| REQUIRED WORK |
Print every record exactly, with nothing added or left out.

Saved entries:
*** Begin section ***
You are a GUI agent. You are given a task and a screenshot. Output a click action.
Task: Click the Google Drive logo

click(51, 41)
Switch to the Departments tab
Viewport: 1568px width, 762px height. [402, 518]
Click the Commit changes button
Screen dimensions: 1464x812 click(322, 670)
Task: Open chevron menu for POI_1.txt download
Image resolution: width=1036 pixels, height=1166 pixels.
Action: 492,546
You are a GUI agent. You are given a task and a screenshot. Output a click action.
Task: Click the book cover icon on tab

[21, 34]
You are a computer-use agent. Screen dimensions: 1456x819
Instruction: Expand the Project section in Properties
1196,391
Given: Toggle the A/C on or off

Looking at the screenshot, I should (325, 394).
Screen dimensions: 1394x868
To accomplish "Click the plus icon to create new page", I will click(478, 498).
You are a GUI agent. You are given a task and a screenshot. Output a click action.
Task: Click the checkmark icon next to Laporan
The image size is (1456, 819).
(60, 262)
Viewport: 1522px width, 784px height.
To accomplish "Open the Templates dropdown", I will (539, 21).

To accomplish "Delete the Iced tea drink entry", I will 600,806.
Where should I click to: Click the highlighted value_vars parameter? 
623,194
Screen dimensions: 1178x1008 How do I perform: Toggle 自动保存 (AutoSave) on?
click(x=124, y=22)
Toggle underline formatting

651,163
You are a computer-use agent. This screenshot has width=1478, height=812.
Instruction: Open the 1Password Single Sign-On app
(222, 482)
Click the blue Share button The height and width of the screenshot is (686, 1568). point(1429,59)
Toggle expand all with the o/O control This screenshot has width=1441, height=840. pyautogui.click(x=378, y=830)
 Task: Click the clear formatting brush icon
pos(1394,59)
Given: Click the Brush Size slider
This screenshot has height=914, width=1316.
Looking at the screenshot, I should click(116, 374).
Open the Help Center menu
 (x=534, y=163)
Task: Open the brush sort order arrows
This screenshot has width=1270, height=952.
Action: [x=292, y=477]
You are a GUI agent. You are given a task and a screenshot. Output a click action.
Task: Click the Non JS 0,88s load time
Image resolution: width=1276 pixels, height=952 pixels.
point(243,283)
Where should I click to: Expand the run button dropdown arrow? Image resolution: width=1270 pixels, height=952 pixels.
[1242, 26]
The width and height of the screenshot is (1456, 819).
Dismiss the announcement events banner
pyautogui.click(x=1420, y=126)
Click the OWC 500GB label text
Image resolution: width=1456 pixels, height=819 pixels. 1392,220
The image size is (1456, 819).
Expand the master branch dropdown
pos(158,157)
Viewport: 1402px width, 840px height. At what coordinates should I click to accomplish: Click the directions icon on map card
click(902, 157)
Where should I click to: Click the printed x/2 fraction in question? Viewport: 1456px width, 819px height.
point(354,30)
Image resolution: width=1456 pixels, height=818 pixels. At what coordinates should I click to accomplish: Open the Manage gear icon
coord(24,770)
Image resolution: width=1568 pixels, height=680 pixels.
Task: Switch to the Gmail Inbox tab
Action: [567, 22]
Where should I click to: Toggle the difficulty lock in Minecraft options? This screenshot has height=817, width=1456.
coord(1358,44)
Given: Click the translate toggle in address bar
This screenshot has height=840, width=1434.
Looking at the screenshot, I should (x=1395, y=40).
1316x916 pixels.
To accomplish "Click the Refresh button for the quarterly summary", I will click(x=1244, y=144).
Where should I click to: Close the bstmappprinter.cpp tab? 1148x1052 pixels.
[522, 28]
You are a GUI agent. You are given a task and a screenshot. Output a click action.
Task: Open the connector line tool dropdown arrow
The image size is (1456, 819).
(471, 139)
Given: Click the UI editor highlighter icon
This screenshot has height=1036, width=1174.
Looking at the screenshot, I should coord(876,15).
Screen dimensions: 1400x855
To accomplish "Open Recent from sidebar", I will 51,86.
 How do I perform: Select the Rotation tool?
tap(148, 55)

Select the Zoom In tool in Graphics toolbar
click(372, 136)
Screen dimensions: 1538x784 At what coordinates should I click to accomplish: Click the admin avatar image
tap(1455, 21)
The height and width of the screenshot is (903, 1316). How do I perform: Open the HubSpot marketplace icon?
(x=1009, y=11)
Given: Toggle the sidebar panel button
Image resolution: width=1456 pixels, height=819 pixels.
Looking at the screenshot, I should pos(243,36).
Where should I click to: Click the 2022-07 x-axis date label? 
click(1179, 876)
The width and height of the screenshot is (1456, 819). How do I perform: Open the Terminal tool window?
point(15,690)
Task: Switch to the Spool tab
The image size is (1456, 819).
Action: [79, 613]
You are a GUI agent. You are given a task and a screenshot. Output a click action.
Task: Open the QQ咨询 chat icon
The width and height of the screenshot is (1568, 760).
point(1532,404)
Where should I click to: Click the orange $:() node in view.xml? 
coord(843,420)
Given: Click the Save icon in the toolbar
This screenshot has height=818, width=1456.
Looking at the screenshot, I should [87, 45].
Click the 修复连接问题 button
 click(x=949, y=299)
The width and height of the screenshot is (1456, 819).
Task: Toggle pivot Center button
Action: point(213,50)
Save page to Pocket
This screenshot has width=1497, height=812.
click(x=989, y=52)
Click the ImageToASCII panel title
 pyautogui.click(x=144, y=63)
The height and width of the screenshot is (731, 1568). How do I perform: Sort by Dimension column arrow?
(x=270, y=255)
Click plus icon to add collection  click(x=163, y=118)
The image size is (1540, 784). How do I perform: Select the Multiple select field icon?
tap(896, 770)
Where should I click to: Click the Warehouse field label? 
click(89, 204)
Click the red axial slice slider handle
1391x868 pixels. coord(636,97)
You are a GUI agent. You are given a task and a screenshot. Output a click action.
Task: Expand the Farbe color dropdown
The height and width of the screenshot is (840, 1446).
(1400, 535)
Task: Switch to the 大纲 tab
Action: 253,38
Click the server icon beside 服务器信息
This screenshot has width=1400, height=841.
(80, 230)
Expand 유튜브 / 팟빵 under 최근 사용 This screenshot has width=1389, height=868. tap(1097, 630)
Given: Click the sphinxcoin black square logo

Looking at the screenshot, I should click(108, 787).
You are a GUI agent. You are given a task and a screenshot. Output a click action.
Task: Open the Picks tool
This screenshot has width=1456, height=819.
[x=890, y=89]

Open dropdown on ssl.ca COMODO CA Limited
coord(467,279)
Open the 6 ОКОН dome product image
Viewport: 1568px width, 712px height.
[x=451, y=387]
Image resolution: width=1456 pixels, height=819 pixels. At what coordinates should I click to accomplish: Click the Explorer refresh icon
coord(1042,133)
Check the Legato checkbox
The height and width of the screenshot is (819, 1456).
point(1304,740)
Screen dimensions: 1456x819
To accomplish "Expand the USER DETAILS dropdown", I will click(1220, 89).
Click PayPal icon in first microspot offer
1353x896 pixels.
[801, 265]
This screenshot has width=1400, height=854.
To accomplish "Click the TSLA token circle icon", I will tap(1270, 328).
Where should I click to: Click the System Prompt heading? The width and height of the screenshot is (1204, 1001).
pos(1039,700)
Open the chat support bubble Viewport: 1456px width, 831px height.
*** End section ***
| WRITTEN SOLUTION |
You are a GUI agent. You are given a task and a screenshot. Output a click action.
Task: Click the Google Drive logo

click(51, 41)
Switch to the Departments tab
Viewport: 1568px width, 762px height. [402, 518]
Click the Commit changes button
Screen dimensions: 1464x812 click(322, 670)
Task: Open chevron menu for POI_1.txt download
Image resolution: width=1036 pixels, height=1166 pixels.
Action: 492,546
You are a GUI agent. You are given a task and a screenshot. Output a click action.
Task: Click the book cover icon on tab

[21, 34]
You are a computer-use agent. Screen dimensions: 1456x819
Instruction: Expand the Project section in Properties
1196,391
Given: Toggle the A/C on or off

Looking at the screenshot, I should (325, 394).
Screen dimensions: 1394x868
To accomplish "Click the plus icon to create new page", I will click(478, 498).
You are a GUI agent. You are given a task and a screenshot. Output a click action.
Task: Click the checkmark icon next to Laporan
The image size is (1456, 819).
(60, 262)
Viewport: 1522px width, 784px height.
To accomplish "Open the Templates dropdown", I will (539, 21).

To accomplish "Delete the Iced tea drink entry", I will 600,806.
Where should I click to: Click the highlighted value_vars parameter? 
623,194
Screen dimensions: 1178x1008 How do I perform: Toggle 自动保存 (AutoSave) on?
click(x=124, y=22)
Toggle underline formatting

651,163
You are a computer-use agent. This screenshot has width=1478, height=812.
Instruction: Open the 1Password Single Sign-On app
(222, 482)
Click the blue Share button The height and width of the screenshot is (686, 1568). point(1429,59)
Toggle expand all with the o/O control This screenshot has width=1441, height=840. pyautogui.click(x=378, y=830)
 Task: Click the clear formatting brush icon
pos(1394,59)
Given: Click the Brush Size slider
This screenshot has height=914, width=1316.
Looking at the screenshot, I should click(116, 374).
Open the Help Center menu
 (x=534, y=163)
Task: Open the brush sort order arrows
This screenshot has width=1270, height=952.
Action: [x=292, y=477]
You are a GUI agent. You are given a task and a screenshot. Output a click action.
Task: Click the Non JS 0,88s load time
Image resolution: width=1276 pixels, height=952 pixels.
point(243,283)
Where should I click to: Expand the run button dropdown arrow? Image resolution: width=1270 pixels, height=952 pixels.
[1242, 26]
The width and height of the screenshot is (1456, 819).
Dismiss the announcement events banner
pyautogui.click(x=1420, y=126)
Click the OWC 500GB label text
Image resolution: width=1456 pixels, height=819 pixels. 1392,220
The image size is (1456, 819).
Expand the master branch dropdown
pos(158,157)
Viewport: 1402px width, 840px height. At what coordinates should I click to accomplish: Click the directions icon on map card
click(902, 157)
Where should I click to: Click the printed x/2 fraction in question? Viewport: 1456px width, 819px height.
point(354,30)
Image resolution: width=1456 pixels, height=818 pixels. At what coordinates should I click to accomplish: Open the Manage gear icon
coord(24,770)
Image resolution: width=1568 pixels, height=680 pixels.
Task: Switch to the Gmail Inbox tab
Action: [567, 22]
Where should I click to: Toggle the difficulty lock in Minecraft options? This screenshot has height=817, width=1456.
coord(1358,44)
Given: Click the translate toggle in address bar
This screenshot has height=840, width=1434.
Looking at the screenshot, I should (x=1395, y=40).
1316x916 pixels.
To accomplish "Click the Refresh button for the quarterly summary", I will click(x=1244, y=144).
Where should I click to: Close the bstmappprinter.cpp tab? 1148x1052 pixels.
[522, 28]
You are a GUI agent. You are given a task and a screenshot. Output a click action.
Task: Open the connector line tool dropdown arrow
The image size is (1456, 819).
(471, 139)
Given: Click the UI editor highlighter icon
This screenshot has height=1036, width=1174.
Looking at the screenshot, I should coord(876,15).
Screen dimensions: 1400x855
To accomplish "Open Recent from sidebar", I will 51,86.
 How do I perform: Select the Rotation tool?
tap(148, 55)

Select the Zoom In tool in Graphics toolbar
click(372, 136)
Screen dimensions: 1538x784 At what coordinates should I click to accomplish: Click the admin avatar image
tap(1455, 21)
The height and width of the screenshot is (903, 1316). How do I perform: Open the HubSpot marketplace icon?
(x=1009, y=11)
Given: Toggle the sidebar panel button
Image resolution: width=1456 pixels, height=819 pixels.
Looking at the screenshot, I should pos(243,36).
Where should I click to: Click the 2022-07 x-axis date label? 
click(1179, 876)
The width and height of the screenshot is (1456, 819). How do I perform: Open the Terminal tool window?
point(15,690)
Task: Switch to the Spool tab
The image size is (1456, 819).
Action: [79, 613]
You are a GUI agent. You are given a task and a screenshot. Output a click action.
Task: Open the QQ咨询 chat icon
The width and height of the screenshot is (1568, 760).
point(1532,404)
Where should I click to: Click the orange $:() node in view.xml? 
coord(843,420)
Given: Click the Save icon in the toolbar
This screenshot has height=818, width=1456.
Looking at the screenshot, I should [87, 45].
Click the 修复连接问题 button
 click(x=949, y=299)
The width and height of the screenshot is (1456, 819).
Task: Toggle pivot Center button
Action: point(213,50)
Save page to Pocket
This screenshot has width=1497, height=812.
click(x=989, y=52)
Click the ImageToASCII panel title
 pyautogui.click(x=144, y=63)
The height and width of the screenshot is (731, 1568). How do I perform: Sort by Dimension column arrow?
(x=270, y=255)
Click plus icon to add collection  click(x=163, y=118)
The image size is (1540, 784). How do I perform: Select the Multiple select field icon?
tap(896, 770)
Where should I click to: Click the Warehouse field label? 
click(89, 204)
Click the red axial slice slider handle
1391x868 pixels. coord(636,97)
You are a GUI agent. You are given a task and a screenshot. Output a click action.
Task: Expand the Farbe color dropdown
The height and width of the screenshot is (840, 1446).
(1400, 535)
Task: Switch to the 大纲 tab
Action: 253,38
Click the server icon beside 服务器信息
This screenshot has width=1400, height=841.
(80, 230)
Expand 유튜브 / 팟빵 under 최근 사용 This screenshot has width=1389, height=868. tap(1097, 630)
Given: Click the sphinxcoin black square logo

Looking at the screenshot, I should click(108, 787).
You are a GUI agent. You are given a task and a screenshot. Output a click action.
Task: Open the Picks tool
This screenshot has width=1456, height=819.
[x=890, y=89]

Open dropdown on ssl.ca COMODO CA Limited
coord(467,279)
Open the 6 ОКОН dome product image
Viewport: 1568px width, 712px height.
[x=451, y=387]
Image resolution: width=1456 pixels, height=819 pixels. At what coordinates should I click to accomplish: Click the Explorer refresh icon
coord(1042,133)
Check the Legato checkbox
The height and width of the screenshot is (819, 1456).
point(1304,740)
Screen dimensions: 1456x819
To accomplish "Expand the USER DETAILS dropdown", I will click(1220, 89).
Click PayPal icon in first microspot offer
1353x896 pixels.
[801, 265]
This screenshot has width=1400, height=854.
To accomplish "Click the TSLA token circle icon", I will tap(1270, 328).
Where should I click to: Click the System Prompt heading? The width and height of the screenshot is (1204, 1001).
pos(1039,700)
Open the chat support bubble Viewport: 1456px width, 831px height.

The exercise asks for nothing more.